Choice Hotels International executives said bookings are up despite rising COVID-19 cases in the U.S., and they are confident RevPAR declines will continue to improve.
ROCKVILLE, Maryland—Choice Hotels International executives expect an upward trend in revenue per available room over the summer to continue in the fourth quarter.
During a conference call to discuss Choice’s third-quarter earnings, President and CEO Pat Pacious and CFO Dominic Dragisich said Choice’s Q3 RevPAR declined 28.8% year over year, and early indications from October data show a 25% decline to start the fourth quarter.
Pacious said Choice hotels have built momentum earning business transient bookings that should contribute to “RevPAR decline improvements” into November and December.
“Traditionally, Q4 is (when) there’s just lower demand out there in general,” he said. “There is more business travel out there in the fourth quarter historically for us, and we are seeing continued year-over-year or month-over-month volume in business travelers that are out there. In our segments it’s primarily construction, retail, trade and transportation segments right now that we’re seeing an increase on the business travel side.”
The recent spike in U.S. COVID-19 cases hasn’t significantly affected Choice’s bookings either, Pacious said.
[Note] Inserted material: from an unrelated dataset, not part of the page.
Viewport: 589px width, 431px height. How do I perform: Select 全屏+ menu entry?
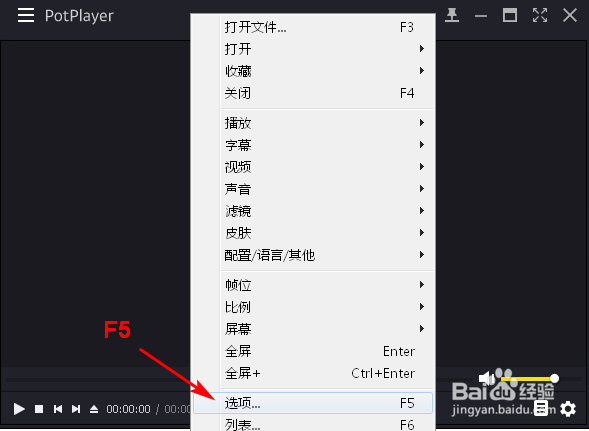click(x=326, y=373)
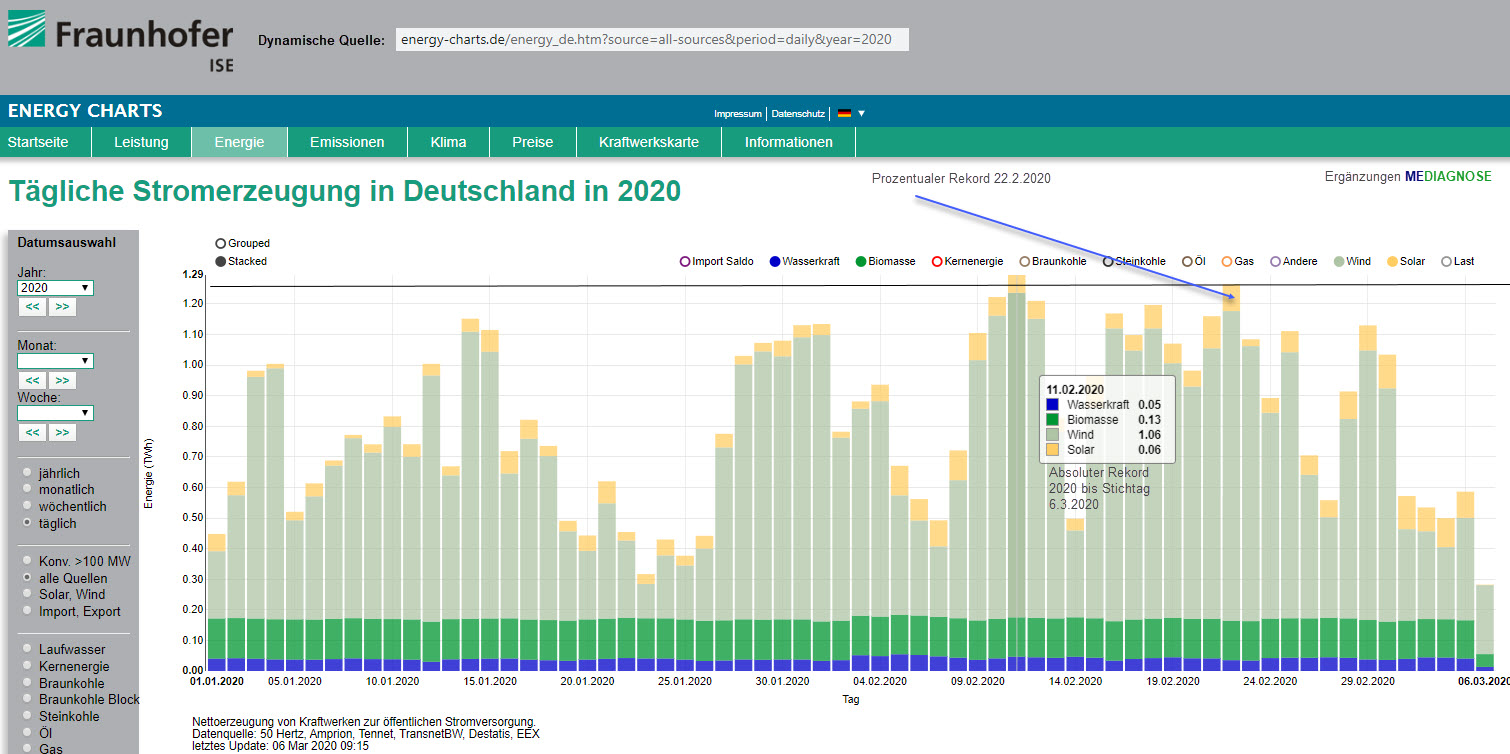Toggle the Biomasse legend marker
Screen dimensions: 1510x754
tap(861, 262)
“We saw a pickup in case counts in the months of July and August, and we did not see a correlation between that and bookings going down; we actually saw bookings increase,” Pacious said. “In specific areas of the country where the cases were rising, we continue to see travelers build travel demand month over month.
“It’s always hard to know what the next two months or the next year is going to entail with regard to the virus. But as we look back at the last eight or nine months, as case spikes have gone in a higher direction, other than that initial shock in In March, we haven’t seen a correlation between that and travel demand.”
Dragisich said Choice’s leisure bookings were also up in Q3 as guests extended weekend trips into the week since parents can work remotely and children can attend school remotely. Those trends continued into October, which gives Choice executives optimism about Q4.
“What we’re seeing in October is much stronger than expected in terms of seasonal trends … (on) the corporate side but also on the leisure side,” Dragisich said. “Especially when you look at the South, it’s had the strongest RevPAR growth among all of our regions in Q3 and into October despite the recent elevation in virus cases.
“We’re not sitting here saying you can expect to see the improvements in RevPAR look like they did from Q2 to Q3. We just expect to see some level of sequential RevPAR improvement from Q3 to Q4, and that’s showing up in the 25% (RevPAR decline) that you see in October.”
If the more traditional travel trends change once the virus is contained, Choice is well-positioned to capitalize, Pacious said.
“The real question is going to be as the virus gets under control, as the country returns to more of a normal travel pattern, will consumers have more flexibility with the offices they work in and with the schools that their children attend. That may allow for travelers to travel at different points of the year and also different days of the week,” he said. “And if that is in fact the case, then our locations are really well-suited to pick up some of that demand.”
Unit growth, conversions
Choice executed 81 domestic franchise agreements during the quarter, a 19% decrease from Q3 2019, according to an earnings release. In the first nine months of 2020, Choice has awarded 232 new domestic franchise agreements in 2020, which is down 38% compared to the same period in 2019. Nearly 70% of the 2020 agreements were for conversion projects.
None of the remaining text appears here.